Ground 15 cannot be described as a ground of appeal at all, let alone a competent ground of appeal; it raises no appealable error by the trial judge, the issue being of no relevance to the application before her Honour.
Ground 5 is the same; it is not a ground of appeal at all. In any event, her Honour was well aware of what the husband said in his affidavit about the civil status of the litigants in this matter (at [9] – [15]), and her Honour was able to rely on this in support of her finding that the husband did not “believe himself bound by any orders of [the Federal Circuit Court]” (at [24]).
The husband failed to provide the transcript of the hearing before the trial judge, and in the absence of that transcript, Grounds 4, 7, 9, 10, 11, 12, 16 and 17 cannot be pursued; they relate to matters that can only be addressed by reference to the transcript. In any event, apart from the lack of a transcript, the topics of these grounds of appeal are also irrelevant to the appeal, and cannot, and do not, demonstrate appealable error by the trial judge.
Turning then to the balance of the grounds of appeal.
Ground 1
To give this ground of appeal its most generous interpretation, it appears to be a complaint that the trial judge should not have proceeded on the basis that the wife opposed the order. It is contended that she in fact consented to the husband’s application, but her solicitors determined to present her case otherwise. As the wife’s counsel points out, there is no evidence to support this contention, and thus this ground has no merit.
Ground 2
This complaint relates to an affidavit of the wife’s which the husband asserts was filed less than seven days before the hearing in breach of r 9.08 of the Family Law Rules 2004 (Cth) (“the Rules”).

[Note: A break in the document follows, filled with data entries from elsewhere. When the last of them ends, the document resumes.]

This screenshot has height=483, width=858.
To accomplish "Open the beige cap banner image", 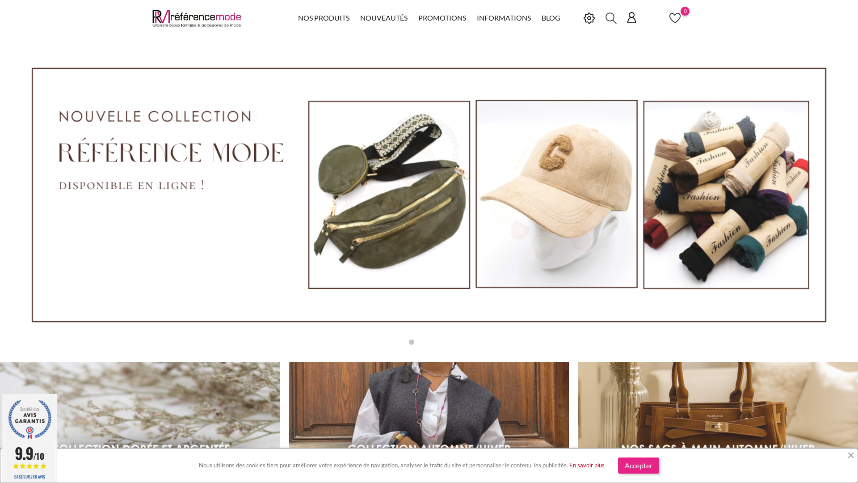I will (x=556, y=194).
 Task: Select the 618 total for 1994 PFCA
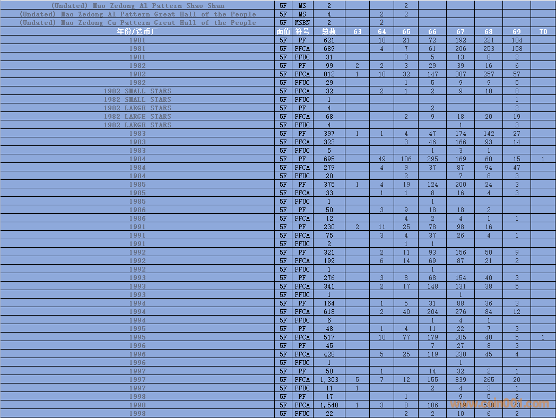tap(329, 311)
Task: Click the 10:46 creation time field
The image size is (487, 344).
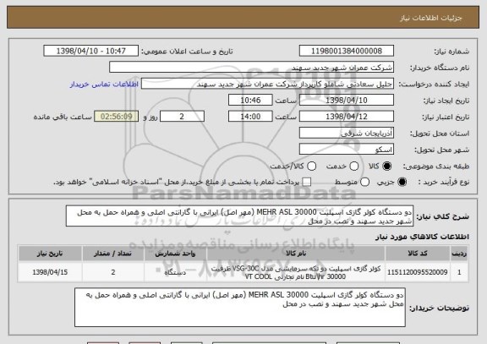Action: click(x=250, y=100)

Pausing there, I point out of course that it was the Federal Circuit Court Rules which were relevant in this case, and not the Family Law Rules, but as will be seen, that is of no moment.
This complaint is also the subject of Ground 7, where the husband complains that the wife’s response was filed in breach of the Rules.
It is contended that her Honour erred in taking into account these documents and in particular the evidence in the affidavit.
The same complaint is again made in Ground 11, and also it seems in Ground 12.
I have already indicated that Grounds 7, 11 and 12 cannot be pursued in the absence of the transcript, but all of these complaints are misconceived in any event. The only evidence before her Honour bearing on the orders sought by the husband, was his own affidavit filed on 3 June 2016. The only affidavit filed on behalf of the wife was her affidavit filed on 21 July 2016, and which affidavit was directed to an application for a stay of the husband’s application pending payment of unpaid costs orders. At the hearing the wife’s counsel sought, but was not granted, leave to file a further affidavit which addressed the husband’s application (see [39]).
These grounds of appeal have no merit.
Ground 3
It is not readily apparent what “evidence” the father is referring to in this ground of appeal. Certainly it was the submission of the wife’s counsel that “the father has very little respect for the orders of [the] court” (at [9]), and her Honour accepted that submission. However, the submission was based not only on the history of the litigation, but more importantly, on the husband’s own evidence in his affidavit, and there is no error by the trial judge in concluding as she did at [24].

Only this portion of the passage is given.